Stimulus checks and extended unemployment benefits have understandably been the focus of Congress’s protracted negotiations over a second covid relief bill. But like any piece of legislation of its size—$900 billion and 5,593 pages—the bill includes tons of smaller measures and stipulations that can easily go unnoticed. In some cases it’s the absence of important measures that lawmakers try to let fly under the radar.
Here’s one such case: The legislation Congress sent to the White House for Trump to sign off on Monday evening omitted a mandate that employers provide paid sick leave workers who become ill with covid-19. According to BuzzFeed News, Mitch McConnell led the charge in blocking the extension of the rule, which had been put into effect in March, at the start of the pandemic.
Instead, the latest covid relief package extends a tax credit available to businesses who do offer paid sick leave. But in the absence of the stricter mandate, it’s up to individual employers to decide whether they want to provide it or not.

What this exercise asks:
A. What does the covid relief bill article say Mitch McConnell did?
B. Carry the covid relief bill article forward from its final sentence.

Study material:
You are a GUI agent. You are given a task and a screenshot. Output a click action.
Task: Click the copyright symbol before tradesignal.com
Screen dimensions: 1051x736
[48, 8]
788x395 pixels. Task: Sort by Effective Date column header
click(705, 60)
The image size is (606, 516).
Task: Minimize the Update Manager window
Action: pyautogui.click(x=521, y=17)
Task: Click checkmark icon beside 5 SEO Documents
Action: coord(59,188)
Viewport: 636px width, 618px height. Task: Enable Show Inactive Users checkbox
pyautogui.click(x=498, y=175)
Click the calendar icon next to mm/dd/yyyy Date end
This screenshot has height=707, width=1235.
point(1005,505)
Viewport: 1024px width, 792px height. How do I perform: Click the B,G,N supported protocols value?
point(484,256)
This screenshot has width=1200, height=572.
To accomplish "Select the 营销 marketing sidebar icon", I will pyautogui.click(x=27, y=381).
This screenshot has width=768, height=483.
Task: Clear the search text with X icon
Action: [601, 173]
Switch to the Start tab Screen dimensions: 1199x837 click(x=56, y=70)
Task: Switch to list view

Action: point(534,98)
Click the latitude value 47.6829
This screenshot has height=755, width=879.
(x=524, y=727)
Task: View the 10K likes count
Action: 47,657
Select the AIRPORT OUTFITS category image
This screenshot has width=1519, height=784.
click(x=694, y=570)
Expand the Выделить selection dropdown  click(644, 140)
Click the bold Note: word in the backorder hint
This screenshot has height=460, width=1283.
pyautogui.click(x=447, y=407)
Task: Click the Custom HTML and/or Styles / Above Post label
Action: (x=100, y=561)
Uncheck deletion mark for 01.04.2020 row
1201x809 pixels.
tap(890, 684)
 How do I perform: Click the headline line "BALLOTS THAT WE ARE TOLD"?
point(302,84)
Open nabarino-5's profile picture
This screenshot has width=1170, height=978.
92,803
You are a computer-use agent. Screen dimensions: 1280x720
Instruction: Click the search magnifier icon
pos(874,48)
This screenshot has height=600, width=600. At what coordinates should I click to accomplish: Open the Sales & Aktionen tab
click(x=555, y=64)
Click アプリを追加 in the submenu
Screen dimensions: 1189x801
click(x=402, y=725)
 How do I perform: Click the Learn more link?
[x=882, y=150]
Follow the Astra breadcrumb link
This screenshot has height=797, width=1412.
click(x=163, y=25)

Responses by task:
A. According to BuzzFeed News, he led the effort to block extending the rule that required employers to provide paid sick leave to workers who became ill with covid-19.

B.
It’s hard not to feel that this legislation is a slap in the face to working people. The federal government is only providing half of the benefits of the original relief package—$300 extended unemployment instead of $600, $600 stimulus checks instead of $1,200 ones—and the original package was not enough to begin with. It was already a compromise, as incoming Congresswoman Cori Bush reminded Sunday evening.
Many people would rather that working Americans be grateful they got anything at all. But stimulus checks and augmented unemployment benefits will go toward making up rent payments or utilities bills people couldn’t pay for the last four months, and then they’ll be back to zero. People will continue to get sick, and without a paid sick leave mandate they risk falling deeper into a financial hole if they do.
McConnell doesn’t have to worry about getting sick, of course—he already got the vaccine.